Stored entries:
-- -- --
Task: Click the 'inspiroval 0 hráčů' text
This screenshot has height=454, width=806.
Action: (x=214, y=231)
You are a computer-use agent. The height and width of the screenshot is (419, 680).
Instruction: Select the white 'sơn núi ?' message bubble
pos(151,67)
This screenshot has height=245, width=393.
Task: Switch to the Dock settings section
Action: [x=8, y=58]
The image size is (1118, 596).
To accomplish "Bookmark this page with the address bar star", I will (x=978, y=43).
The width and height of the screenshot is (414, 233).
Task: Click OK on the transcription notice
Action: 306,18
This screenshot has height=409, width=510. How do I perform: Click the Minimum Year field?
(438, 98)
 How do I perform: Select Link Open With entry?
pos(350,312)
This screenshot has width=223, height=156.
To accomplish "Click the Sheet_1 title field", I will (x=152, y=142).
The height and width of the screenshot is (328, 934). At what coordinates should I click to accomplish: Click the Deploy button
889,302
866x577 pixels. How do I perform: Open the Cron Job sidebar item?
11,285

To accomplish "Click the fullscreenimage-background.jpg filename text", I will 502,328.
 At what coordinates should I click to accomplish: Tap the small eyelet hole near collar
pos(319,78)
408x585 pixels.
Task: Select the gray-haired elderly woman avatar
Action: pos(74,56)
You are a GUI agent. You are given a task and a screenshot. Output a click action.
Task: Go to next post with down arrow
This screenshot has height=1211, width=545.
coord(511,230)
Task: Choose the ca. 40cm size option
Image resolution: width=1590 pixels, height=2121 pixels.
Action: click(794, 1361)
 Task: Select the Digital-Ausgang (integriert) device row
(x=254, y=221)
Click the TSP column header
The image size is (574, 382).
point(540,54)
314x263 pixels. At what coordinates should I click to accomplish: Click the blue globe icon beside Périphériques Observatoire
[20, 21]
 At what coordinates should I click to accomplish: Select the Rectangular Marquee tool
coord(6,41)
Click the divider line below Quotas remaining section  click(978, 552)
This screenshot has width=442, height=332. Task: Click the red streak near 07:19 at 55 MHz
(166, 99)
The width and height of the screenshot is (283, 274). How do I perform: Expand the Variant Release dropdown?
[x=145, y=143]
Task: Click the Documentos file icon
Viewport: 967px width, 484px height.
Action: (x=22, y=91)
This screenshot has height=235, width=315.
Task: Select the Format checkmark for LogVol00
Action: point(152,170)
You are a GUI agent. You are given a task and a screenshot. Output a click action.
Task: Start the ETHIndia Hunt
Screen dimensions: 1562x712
-- -- --
» **Task to complete**
Transcribe every record exactly, keeping each line as it is.

» **Response**
Task: Click the 'inspiroval 0 hráčů' text
This screenshot has height=454, width=806.
Action: (x=214, y=231)
You are a computer-use agent. The height and width of the screenshot is (419, 680).
Instruction: Select the white 'sơn núi ?' message bubble
pos(151,67)
This screenshot has height=245, width=393.
Task: Switch to the Dock settings section
Action: [x=8, y=58]
The image size is (1118, 596).
To accomplish "Bookmark this page with the address bar star", I will (x=978, y=43).
The width and height of the screenshot is (414, 233).
Task: Click OK on the transcription notice
Action: 306,18
This screenshot has height=409, width=510. How do I perform: Click the Minimum Year field?
(438, 98)
 How do I perform: Select Link Open With entry?
pos(350,312)
This screenshot has width=223, height=156.
To accomplish "Click the Sheet_1 title field", I will (x=152, y=142).
The height and width of the screenshot is (328, 934). At what coordinates should I click to accomplish: Click the Deploy button
889,302
866x577 pixels. How do I perform: Open the Cron Job sidebar item?
11,285

To accomplish "Click the fullscreenimage-background.jpg filename text", I will 502,328.
 At what coordinates should I click to accomplish: Tap the small eyelet hole near collar
pos(319,78)
408x585 pixels.
Task: Select the gray-haired elderly woman avatar
Action: pos(74,56)
You are a GUI agent. You are given a task and a screenshot. Output a click action.
Task: Go to next post with down arrow
This screenshot has height=1211, width=545.
coord(511,230)
Task: Choose the ca. 40cm size option
Image resolution: width=1590 pixels, height=2121 pixels.
Action: click(794, 1361)
 Task: Select the Digital-Ausgang (integriert) device row
(x=254, y=221)
Click the TSP column header
The image size is (574, 382).
point(540,54)
314x263 pixels. At what coordinates should I click to accomplish: Click the blue globe icon beside Périphériques Observatoire
[20, 21]
 At what coordinates should I click to accomplish: Select the Rectangular Marquee tool
coord(6,41)
Click the divider line below Quotas remaining section  click(978, 552)
This screenshot has width=442, height=332. Task: Click the red streak near 07:19 at 55 MHz
(166, 99)
The width and height of the screenshot is (283, 274). How do I perform: Expand the Variant Release dropdown?
[x=145, y=143]
Task: Click the Documentos file icon
Viewport: 967px width, 484px height.
Action: (x=22, y=91)
This screenshot has height=235, width=315.
Task: Select the Format checkmark for LogVol00
Action: point(152,170)
You are a GUI agent. You are given a task and a screenshot. Output a click action.
Task: Start the ETHIndia Hunt
Screen dimensions: 1562x712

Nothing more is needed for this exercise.